Es fällt angesichts der Art der Quellenanalysen schwer, dem Grundanliegen der Dissertation zu folgen, sollen doch gerade diese die "Neigung der Forschung" für unzulässig erweisen, "Ausführungen zu den Phylen auf quellenfernen, hypothetischen Konstruktionen und relativ unreflektierten Vergleichen fußen zu lassen". Unabhängig davon, ob "Ausführungen" in dieser Form tatsächlich existieren, müsste eine diesen entgegengesetzte Argumentation auf Prämissen fußen, die so evident wie vorausgesetzt wären. Das kann inzwischen wohl kaum mehr von ethnisch-affinen Vorstellungen wie Stamm und Wanderungen oder von staatsrechtlichen Kategorien zuzuordnenden Begriffen wie Adel und Adelsstreit oder von dem beinahe wie 'Verfassung' behandelten Begriff des politischen Systems behauptet werden. Es fällt zudem auf, dass ein Bezug auf die umfangreich gewordenen archäologischen Untersuchungen zur (langsamen und späten) Bildung von strukturierten Siedlungen in archaischer Zeit fehlt.
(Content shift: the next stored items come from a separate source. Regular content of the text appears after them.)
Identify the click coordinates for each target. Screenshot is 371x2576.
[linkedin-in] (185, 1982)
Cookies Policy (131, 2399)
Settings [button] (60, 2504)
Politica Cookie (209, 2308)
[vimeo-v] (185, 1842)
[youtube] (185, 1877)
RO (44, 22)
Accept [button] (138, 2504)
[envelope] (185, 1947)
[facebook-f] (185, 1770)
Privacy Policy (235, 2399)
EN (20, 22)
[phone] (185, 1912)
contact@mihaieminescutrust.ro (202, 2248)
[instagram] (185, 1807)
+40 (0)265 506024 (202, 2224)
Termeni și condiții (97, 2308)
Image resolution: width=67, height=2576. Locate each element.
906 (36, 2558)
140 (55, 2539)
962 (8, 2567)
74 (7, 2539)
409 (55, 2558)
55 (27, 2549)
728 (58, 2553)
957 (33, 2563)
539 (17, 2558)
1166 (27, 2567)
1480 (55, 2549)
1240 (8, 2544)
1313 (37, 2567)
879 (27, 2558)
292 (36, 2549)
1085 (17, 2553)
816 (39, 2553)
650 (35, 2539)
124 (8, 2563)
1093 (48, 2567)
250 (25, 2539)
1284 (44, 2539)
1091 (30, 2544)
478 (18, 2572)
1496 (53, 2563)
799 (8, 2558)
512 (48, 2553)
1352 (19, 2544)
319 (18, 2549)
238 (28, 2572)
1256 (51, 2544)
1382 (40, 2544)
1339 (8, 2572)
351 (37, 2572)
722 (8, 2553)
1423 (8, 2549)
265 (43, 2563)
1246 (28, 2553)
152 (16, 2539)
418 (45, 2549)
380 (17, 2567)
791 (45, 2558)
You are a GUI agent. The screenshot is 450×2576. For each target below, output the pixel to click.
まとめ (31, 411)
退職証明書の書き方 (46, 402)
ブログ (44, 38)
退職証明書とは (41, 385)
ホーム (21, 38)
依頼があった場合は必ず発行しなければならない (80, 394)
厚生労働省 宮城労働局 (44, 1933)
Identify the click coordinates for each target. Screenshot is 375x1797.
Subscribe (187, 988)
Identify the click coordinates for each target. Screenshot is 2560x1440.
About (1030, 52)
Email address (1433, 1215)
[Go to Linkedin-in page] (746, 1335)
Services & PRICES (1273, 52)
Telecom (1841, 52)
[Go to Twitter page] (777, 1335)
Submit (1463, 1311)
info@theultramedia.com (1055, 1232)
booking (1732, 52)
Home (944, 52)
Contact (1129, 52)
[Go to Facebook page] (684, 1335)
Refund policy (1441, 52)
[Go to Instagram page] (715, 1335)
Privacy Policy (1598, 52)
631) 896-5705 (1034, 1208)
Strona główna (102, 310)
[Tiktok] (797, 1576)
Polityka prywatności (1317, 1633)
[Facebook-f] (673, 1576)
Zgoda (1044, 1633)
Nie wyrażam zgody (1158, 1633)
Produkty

So werden der großen Argumentationslinie wohl nur diejenigen folgen (können), die von denselben Prämissen ausgehen. Die nicht wenigen für sich interessanten Einzelbeobachtungen bleiben von dieser Feststellung unberührt, und in diesen liegt wohl der aus der Arbeit zu ziehende Gewinn.
Anmerkung:
[1] F. Bourriot: Recherches sur la nature du génos. Ètude d'histoire sociale athénienne, période archaïque et classique, Lille 1976; D. Roussel: Tribu et cité. Étude sur les groupes sociaux dans les cités grecques aux époques archaïque et classique, Paris 1976.